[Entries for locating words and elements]

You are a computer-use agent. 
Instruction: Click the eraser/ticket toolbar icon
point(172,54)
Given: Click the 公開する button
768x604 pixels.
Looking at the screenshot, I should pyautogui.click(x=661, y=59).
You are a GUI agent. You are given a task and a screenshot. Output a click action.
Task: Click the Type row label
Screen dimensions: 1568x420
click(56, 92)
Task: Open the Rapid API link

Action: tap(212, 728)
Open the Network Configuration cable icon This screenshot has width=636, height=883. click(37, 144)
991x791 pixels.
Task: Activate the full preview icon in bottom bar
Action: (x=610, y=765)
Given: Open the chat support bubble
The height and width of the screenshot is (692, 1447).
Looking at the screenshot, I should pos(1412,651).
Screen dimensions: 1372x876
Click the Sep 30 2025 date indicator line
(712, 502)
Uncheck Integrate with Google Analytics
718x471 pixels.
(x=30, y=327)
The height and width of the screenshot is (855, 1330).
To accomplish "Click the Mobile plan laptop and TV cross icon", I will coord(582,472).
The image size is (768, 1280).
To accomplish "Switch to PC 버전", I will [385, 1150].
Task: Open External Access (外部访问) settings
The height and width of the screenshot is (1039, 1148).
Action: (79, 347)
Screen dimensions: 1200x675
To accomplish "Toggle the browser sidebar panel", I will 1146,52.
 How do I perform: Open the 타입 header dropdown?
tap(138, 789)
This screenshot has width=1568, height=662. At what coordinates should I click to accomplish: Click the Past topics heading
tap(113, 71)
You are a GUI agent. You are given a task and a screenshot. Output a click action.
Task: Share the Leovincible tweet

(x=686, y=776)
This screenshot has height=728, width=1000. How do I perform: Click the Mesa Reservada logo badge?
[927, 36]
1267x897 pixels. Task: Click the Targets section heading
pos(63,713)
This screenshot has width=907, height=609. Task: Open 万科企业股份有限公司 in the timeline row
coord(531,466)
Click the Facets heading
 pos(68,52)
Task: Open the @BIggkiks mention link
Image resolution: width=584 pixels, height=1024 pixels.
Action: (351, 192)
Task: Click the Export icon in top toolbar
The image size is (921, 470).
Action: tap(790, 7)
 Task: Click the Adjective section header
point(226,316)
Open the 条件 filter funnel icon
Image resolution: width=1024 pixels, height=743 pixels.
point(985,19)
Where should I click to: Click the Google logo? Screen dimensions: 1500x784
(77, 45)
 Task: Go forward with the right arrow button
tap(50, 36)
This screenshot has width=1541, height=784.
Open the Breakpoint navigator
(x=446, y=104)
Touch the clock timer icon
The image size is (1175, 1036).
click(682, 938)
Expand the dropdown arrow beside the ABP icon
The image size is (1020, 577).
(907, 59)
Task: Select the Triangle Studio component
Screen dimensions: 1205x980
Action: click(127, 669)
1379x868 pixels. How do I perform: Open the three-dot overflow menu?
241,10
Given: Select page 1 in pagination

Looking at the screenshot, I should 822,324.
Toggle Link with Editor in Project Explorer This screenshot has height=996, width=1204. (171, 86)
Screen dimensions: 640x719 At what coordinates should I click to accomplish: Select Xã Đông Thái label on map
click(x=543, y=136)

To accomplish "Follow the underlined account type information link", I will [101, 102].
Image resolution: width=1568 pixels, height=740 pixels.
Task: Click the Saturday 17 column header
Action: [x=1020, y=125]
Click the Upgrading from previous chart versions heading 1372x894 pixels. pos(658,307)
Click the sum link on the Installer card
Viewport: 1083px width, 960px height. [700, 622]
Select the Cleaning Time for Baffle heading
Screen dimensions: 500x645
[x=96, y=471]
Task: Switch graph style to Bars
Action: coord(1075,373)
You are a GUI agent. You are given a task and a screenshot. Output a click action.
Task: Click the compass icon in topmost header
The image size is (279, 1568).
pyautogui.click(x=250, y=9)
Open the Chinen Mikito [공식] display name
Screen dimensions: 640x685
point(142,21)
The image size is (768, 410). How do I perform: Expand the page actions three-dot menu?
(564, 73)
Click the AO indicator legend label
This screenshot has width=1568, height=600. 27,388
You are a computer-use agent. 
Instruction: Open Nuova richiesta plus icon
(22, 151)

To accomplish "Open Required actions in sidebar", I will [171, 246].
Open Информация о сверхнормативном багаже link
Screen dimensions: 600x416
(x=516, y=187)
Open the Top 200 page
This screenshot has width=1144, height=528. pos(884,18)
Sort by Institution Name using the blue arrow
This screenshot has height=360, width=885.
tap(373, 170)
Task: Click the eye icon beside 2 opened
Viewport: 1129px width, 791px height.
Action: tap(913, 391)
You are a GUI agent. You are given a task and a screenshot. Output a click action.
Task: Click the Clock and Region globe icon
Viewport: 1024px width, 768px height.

Stated task:
Select every line of the entries above that contains the string "coordinates", treating uppercase and lowercase as different.

Solution:
This screenshot has width=1568, height=662. At what coordinates should I click to accomplish: Click the Past topics heading
Screen dimensions: 640x719 At what coordinates should I click to accomplish: Select Xã Đông Thái label on map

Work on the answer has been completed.